Un DM experimentado ha pasado por todas las facetas. Una de ellas es la etapa de tiranía absoluta, cuando se sienta en el ego de su posición y, sencillamente, aplasta cualquier nueva idea o la individualidad de un jugador. Es el director que impone su visión por encima del disfrute colectivo.
En el otro extremo encontramos la etapa del paupérrimo. Es aquel DM que se deja vencer por el «qué dirán» y por todos los clickbaits que encuentra en redes sociales, decidiendo doblegarse a todo lo que sus jugadores proponen. Es un ser que da lástima porque ha perdido su brújula. Muchos DMs orbitan entre una y otra posición durante años hasta que, finalmente, encuentran un lugar de equilibrio.
Sin embargo, alcanzar este equilibrio no significa simplemente tomar retazos de ambos extremos; significa, más bien, lograr entender a cabalidad cuál es su papel fundamental en la mesa.
El DM como Juez: Autoridad frente al beligerante moderno
En los juegos de rol no existe la democracia; existe un marco reglamentario dentro del cual se encasillan cientos de historias. El DM es el juez, el árbitro que conoce las reglas y que tiene un objetivo muy claro: prolongar la historia y hacerla comprometida y retadora.
Como tal, el rol del DM es crítico, tenaz y —a los ojos del beligerante moderno— opresivo. Esto no significa que no existan las discusiones o los espacios para hablar y crear juntos, que son la propia esencia de este pasatiempo. Aquí me refiero al juego puro: a la sesión, al momento de lanzar los dados e interpretar las situaciones.
Me refiero a los jugadores que no aceptan las decisiones del DM, amparados en un sentir ideológico moderno sembrado en la mente de toda una generación. Un sentir en el que es más importante lo propio, el egocentrismo y la comodidad individual que el bien común de la aventura.
El poder del Árbitro y el respeto a las Reglas
Ahora bien, aunque el DM es una figura de total autoridad en la mesa, los jugadores están allí para interpretar sus personajes y dejarse guiar por su árbitro.

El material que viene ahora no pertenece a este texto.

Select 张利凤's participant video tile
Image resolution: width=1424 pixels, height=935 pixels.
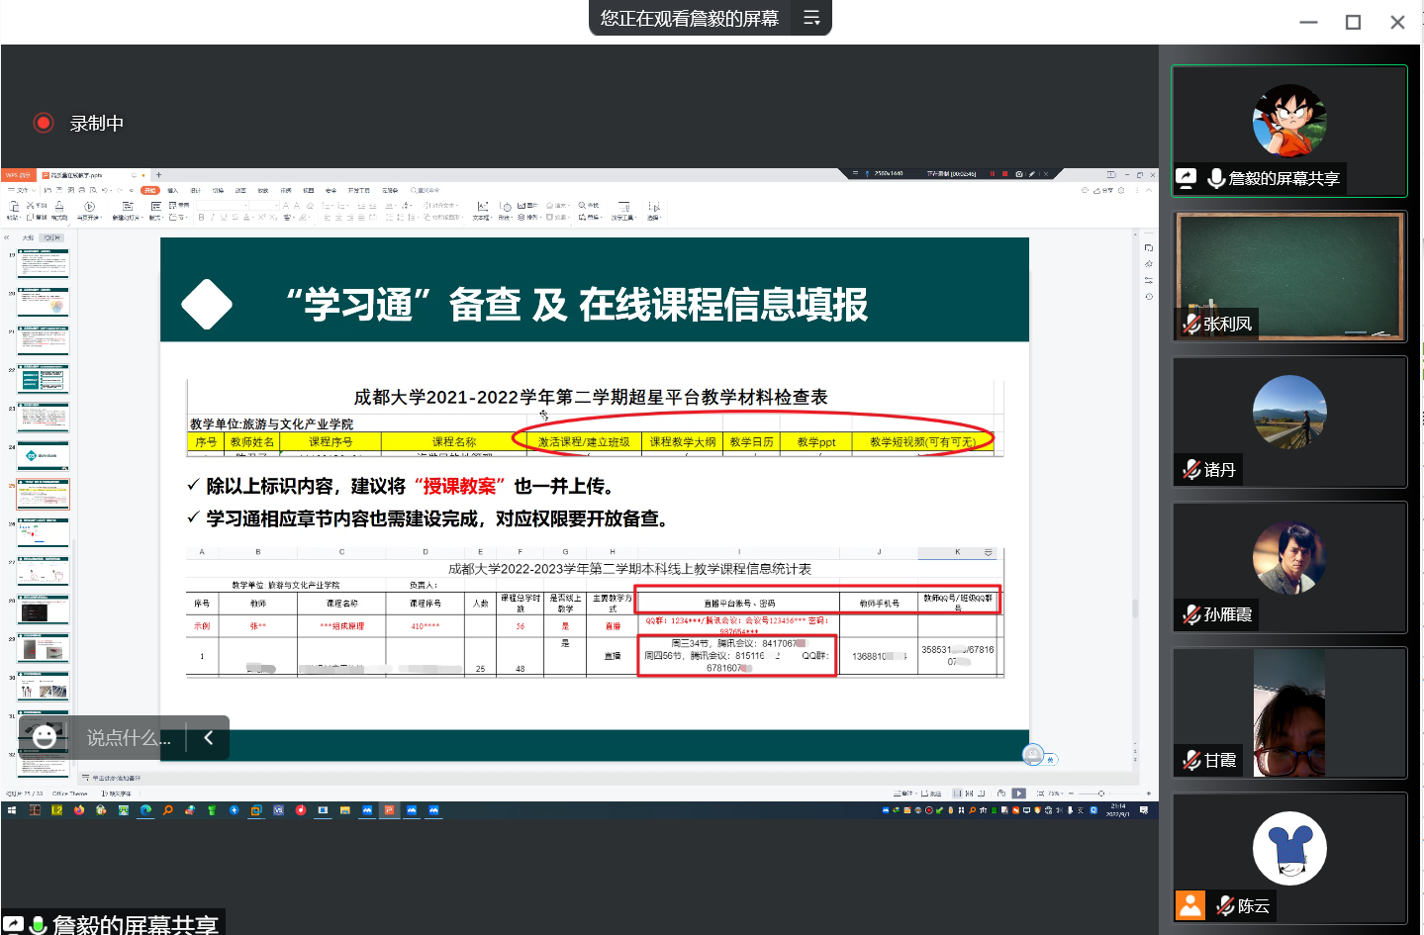click(1288, 277)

En este espacio, las reglas también hacen una presencia ruidosa.
El DM conoce las reglas, las estudia y las aplica. Su poder no debe alcanzar para cambiarlas sin previo aviso, por respeto no solo a los creadores del juego, sino a sus jugadores y, más aún, a la decencia y al sentido común.
Las reglas son la órbita donde flota la diversión justa para todos. El objetivo es que las decisiones de los jugadores sean lo que verdaderamente cause las consecuencias en la historia, y no una mala lectura de las reglas por parte del DM.
Conclusión: Evolucionen de Narradores a Líderes
Así que, colegas DMs, evolucionen y no se queden en los estados más bajos de su ser. Recuerden que son árbitros y, sobre todo, líderes. Avancen en la capacidad de entender su rol con firmeza y respeto.
Y si eres jugador y conoces de manera íntima tu beligerancia o tu incapacidad para aceptar autoridades, busca ayuda antes de sentarte a la mesa de juego. Evítales situaciones incómodas a tus colegas jugadores. Recuerda: en los juegos de rol, siempre tendrás un líder y serás un seguidor.
!Saludos!.
¿Estás de acuerdo con la jerarquía en la mesa?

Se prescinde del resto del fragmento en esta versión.